Le Non à No Billag a permis de sauver la redevance. Cette tempête passée, la Société suisse de radio diffusion et télévision (SSR) prépare un important plan d’économies. D’ici 2022, elle devra économiser 80 à 100 millions de francs, chiffre Pascal Crittin, membre du comité de direction de la SSR et directeur de la RTS. Ces économies sont liées à baisse la redevance et à la perte de revenus publicitaires. « D’ici l’automne, nous identifierons des mesures permettant à la maison de fonctionner en coûtant moins cher pour garder les contenus et l’offre de programme », annonce-t-il.

Que signifient ces économies pour la branche audiovisuelle indépendante ? Pascal Crittin rassure. La campagne contre No Billag a permis de tirer deux leçons : « Le service public fait que le pays tient mieux ensemble grâce à certaines valeurs immatérielles comme le cinéma. À l’avenir, la légitimité du service public passera par le partenariat public privé. » Il annonce « une intention et non un engagement » de la SSR d’investir une vingtaine de millions dans la production suisse de fictions et le développement d’une plateforme digitale. De cette manne, 10 à 15 millions serviraient à mettre l’accent sur les séries télévisées originales suisses « afin de créer une vraie dynamique comme cela existe dans d’autres pays ».

Une plateforme digitale pour toute la Suisse

Quant à la plateforme digitale, la SSR souhaite qu’elle valorise les productions originales de ses chaines. « Notre rôle sera de personnaliser l’offre dans une perspective de service public en sortant les gens de leur bulle ; d’adapter les contenus et les codes tout en respectant les différents médias », explique Pascal Crittin.

La mise en place de cette plateforme ira-t-elle de pair avec l’abandon des 2e chaines ? s’interroge Stéphane Goël, réalisateur et producteur de documentaires. En Suisse italienne, un projet pilote vise au transfert, d’ici 2021, du contenu de la 2e chaine vers le web, explique Diana Segantini, responsable du département culture de la RSI. Les documentaires sont déjà transférés vers la 1ère chaine. Pascal Crittin répond pour la Suisse romande : « La deuxième chaine a été créée il y a quinze ans notamment pour pouvoir reproposer des contenus. Aujourd’hui, les sites web offrent cette fonction. Nous commençons donc à réfléchir à la vocation de la RTS2. » « Le grand défi sera de trouver des cases prime time pour valoriser le contenu national comme nous l’avons fait pour la série Quartier des banques », illustre Philippa de Roten, responsable culture et société RTS.

Vers un Pacte de l’audiovisuel 2.0 ?

Chaque année, la SSR investit 27,5 millions de francs dans la production de contenu à l’extérieur à travers le Pacte de l’audiovisuel. Quatorze-millions sont dévolus aux productions TV, neuf millions aux projets de long métrage et un million aux films d'animation. La SSR soutient également des projets multimédias. Le Pacte actuel couvre la période 2016-2019. « Nous sommes toujours en train de collaborer avec des partenaires externes. Notre relation est dynamique. Elle s’est renforcée ces derniers mois et ce modèle doit prévaloir pour le futur », dit Urs Fritze, responsable fiction à la SRF. Diana Segantini acquiesce : « Nous n’avons pas besoin d’avoir tout le savoir-faire à l’interne, nous pouvons l’amener de l’extérieur et renforcer le concept du Pacte. »

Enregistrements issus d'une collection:
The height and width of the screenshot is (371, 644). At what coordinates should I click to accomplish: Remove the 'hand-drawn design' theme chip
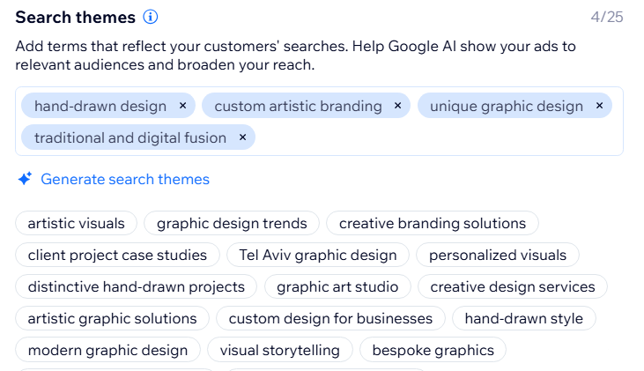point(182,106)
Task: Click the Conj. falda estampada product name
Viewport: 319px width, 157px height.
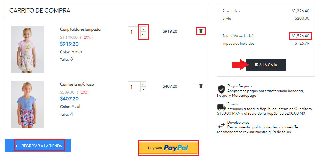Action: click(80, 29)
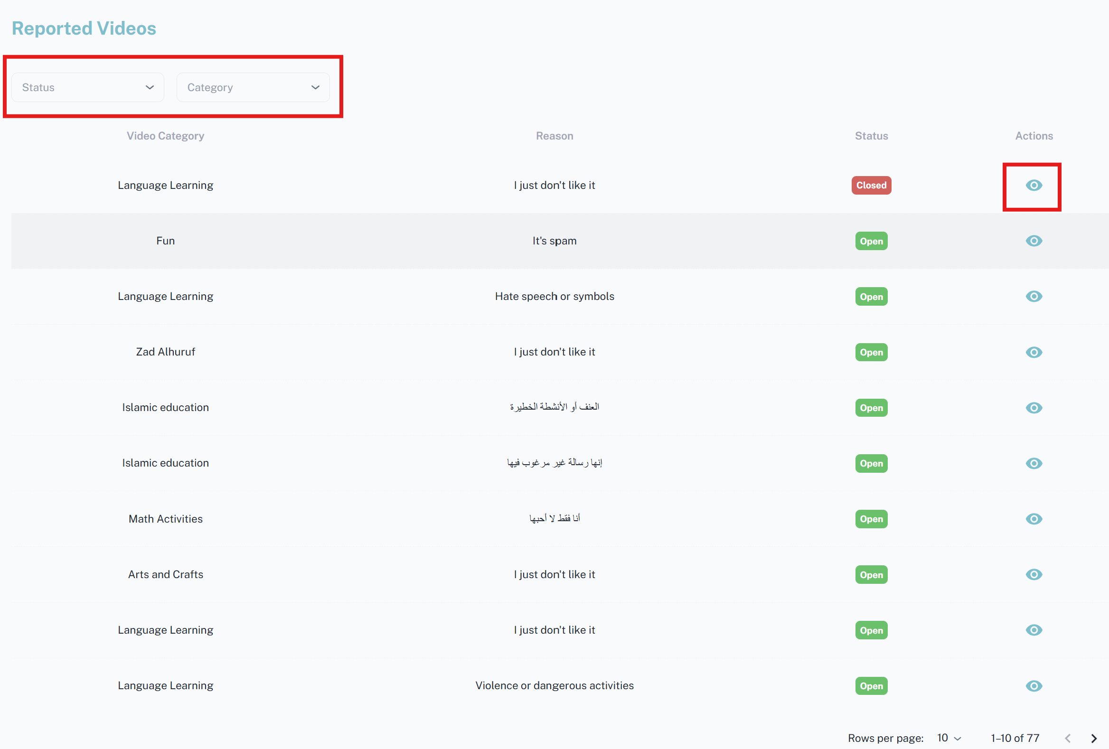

CONSIGNE ▸ D'après le texte sur la SSR, quelle période le Pacte de l'audiovisuel actuel couvre-t-il ?

RÉPONSE ▸ Il couvre la période 2016-2019.